> [PROVIDED RECORDS]:
• • • • • • •

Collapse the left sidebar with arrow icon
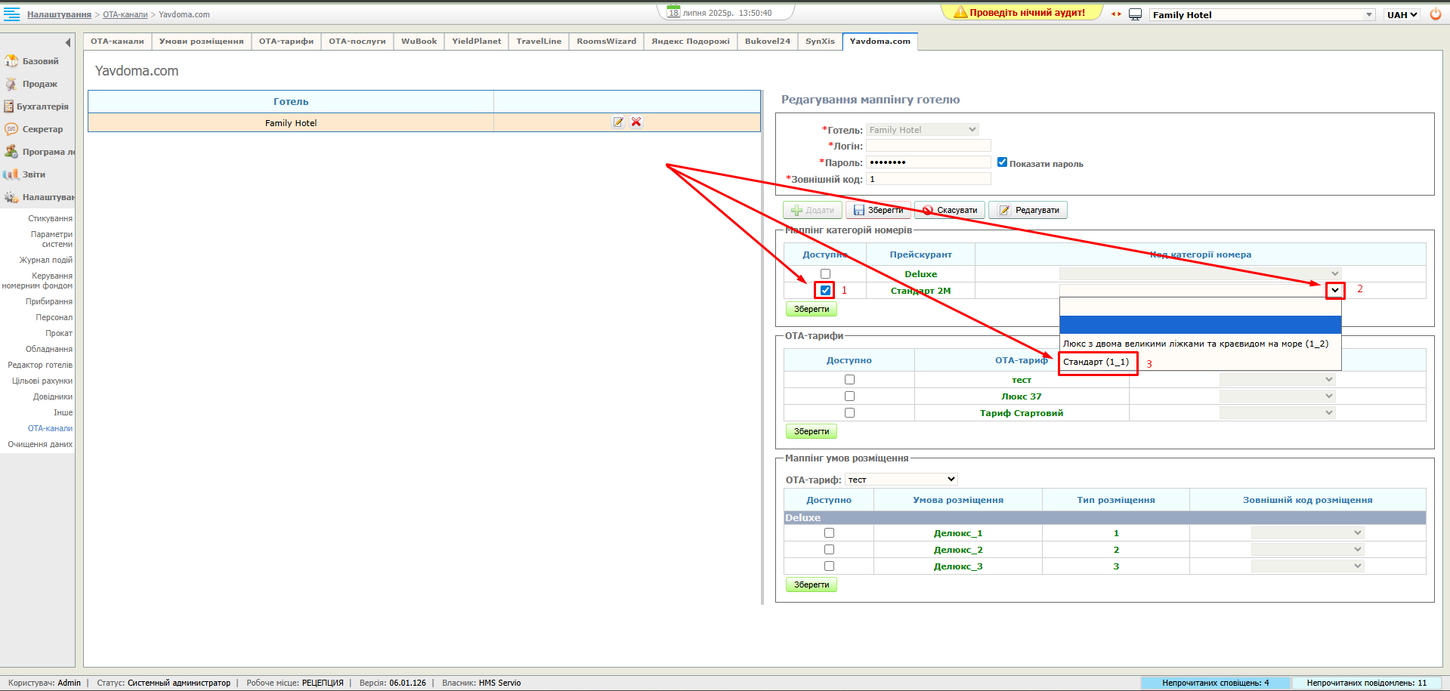 pyautogui.click(x=68, y=42)
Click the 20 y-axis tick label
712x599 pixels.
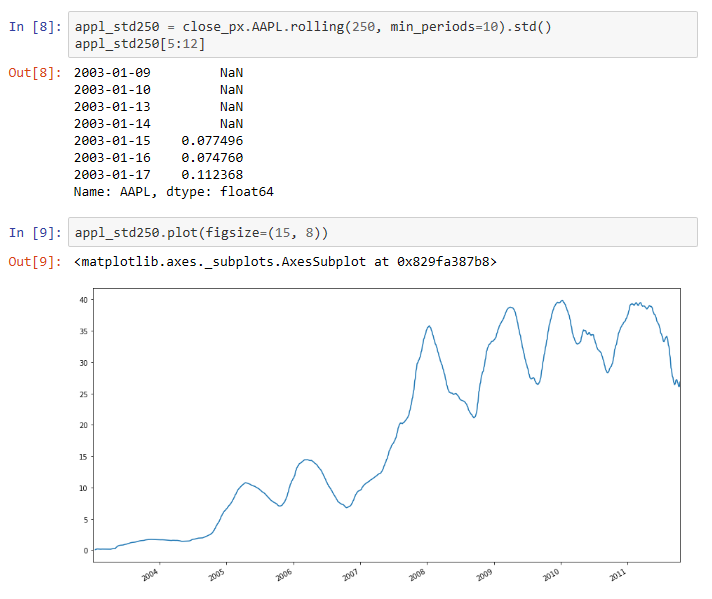tap(83, 425)
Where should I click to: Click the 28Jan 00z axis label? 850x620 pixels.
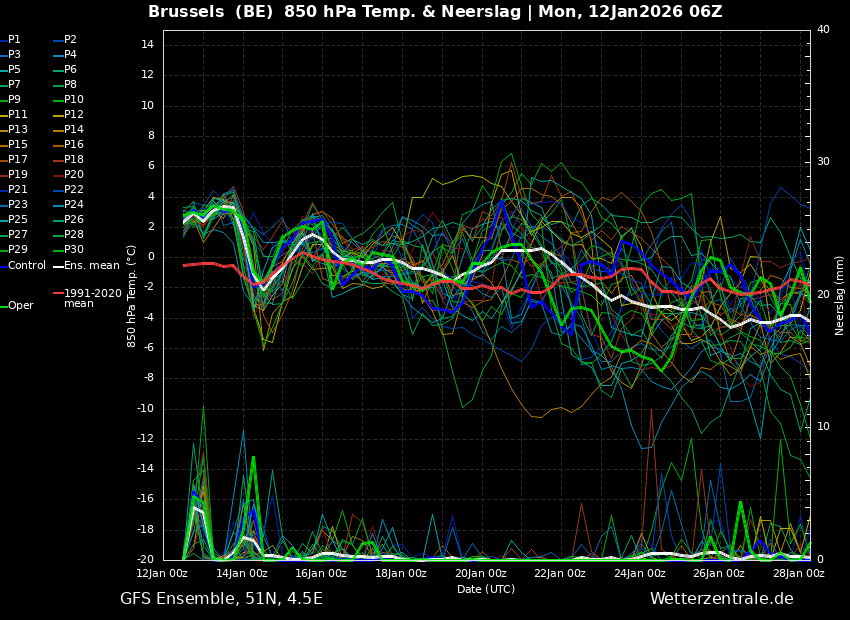pyautogui.click(x=799, y=573)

• • • • • • •

> [TASK DIRECTIONS]:
Keep every word of the material exactly as given. Drop the pictures.

> [ANSWER TO THE PROBLEM]:
Collapse the left sidebar with arrow icon
 pyautogui.click(x=68, y=42)
Click the 20 y-axis tick label
712x599 pixels.
tap(83, 425)
Where should I click to: Click the 28Jan 00z axis label? 850x620 pixels.
pyautogui.click(x=799, y=573)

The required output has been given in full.